### Your task:
Would you give the listing again exactly, without its images?

### Exercise materials:
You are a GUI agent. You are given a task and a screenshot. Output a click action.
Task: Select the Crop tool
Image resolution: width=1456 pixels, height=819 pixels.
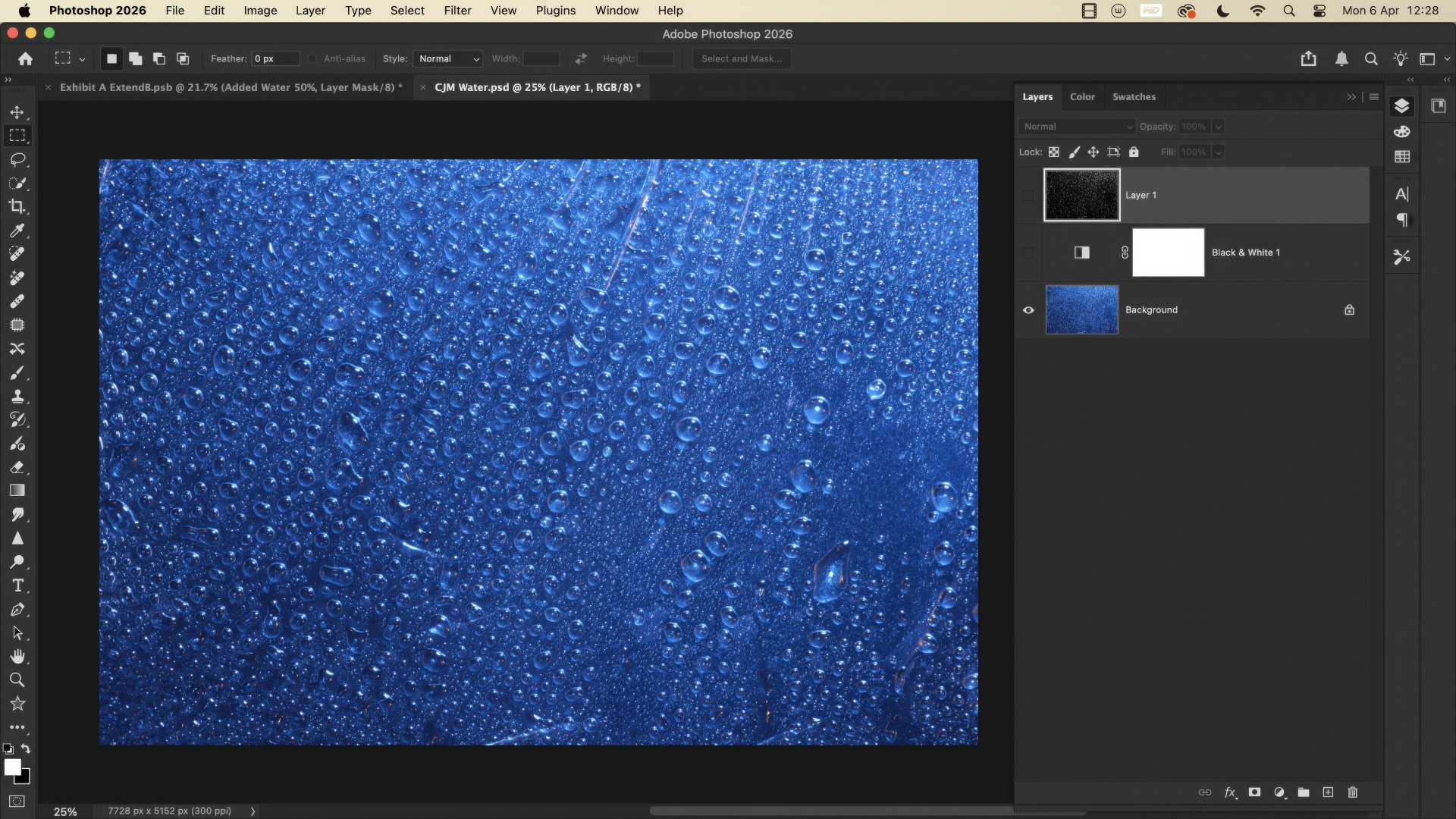(17, 206)
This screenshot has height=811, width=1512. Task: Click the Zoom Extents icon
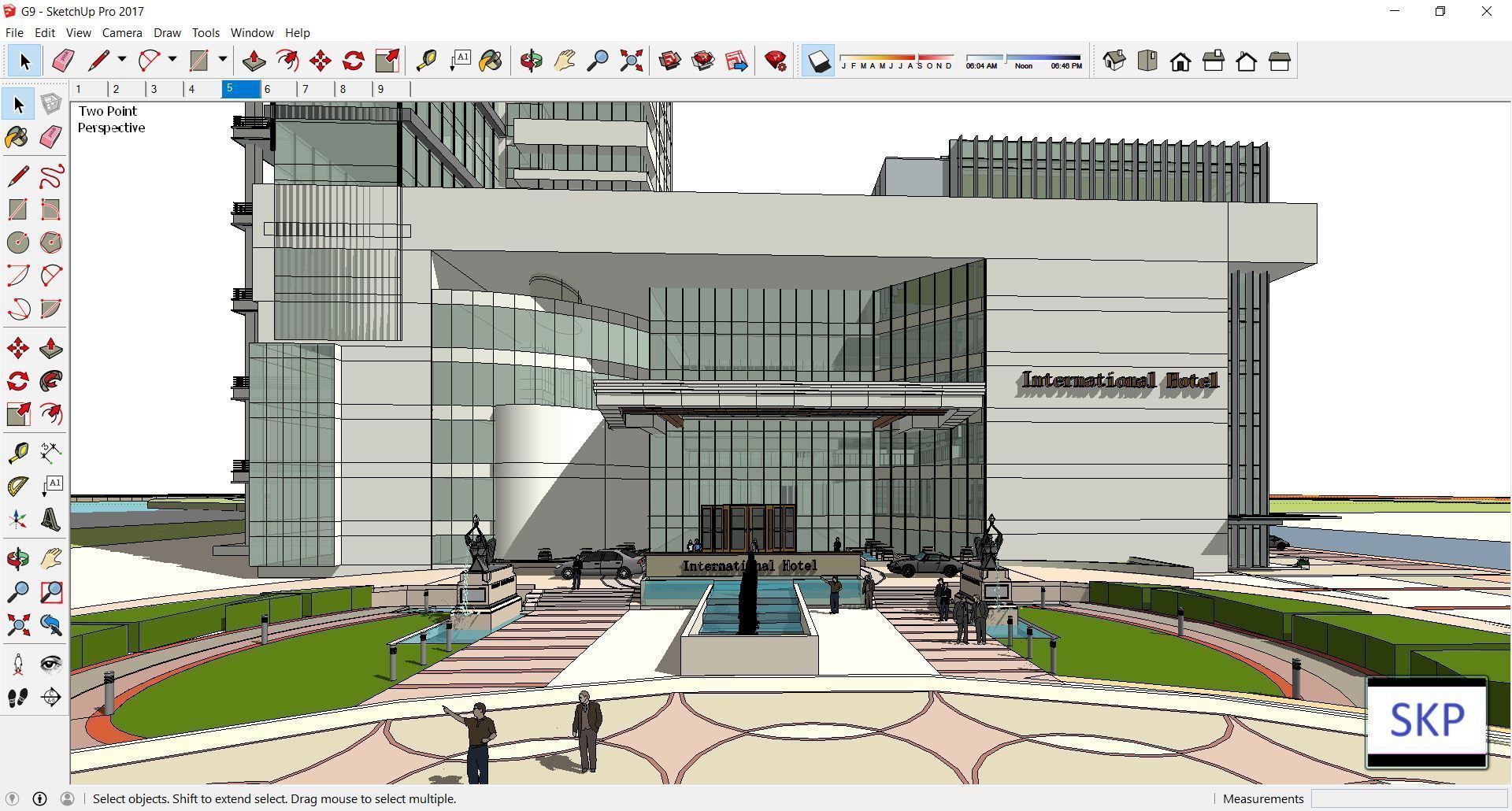[631, 60]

### Task response:
You are a GUI agent. You are given a task and a screenshot. Output a click action.
Task: Select the Crop tool
Image resolution: width=1456 pixels, height=819 pixels.
(17, 206)
This screenshot has height=811, width=1512. Task: Click the Zoom Extents icon
[631, 60]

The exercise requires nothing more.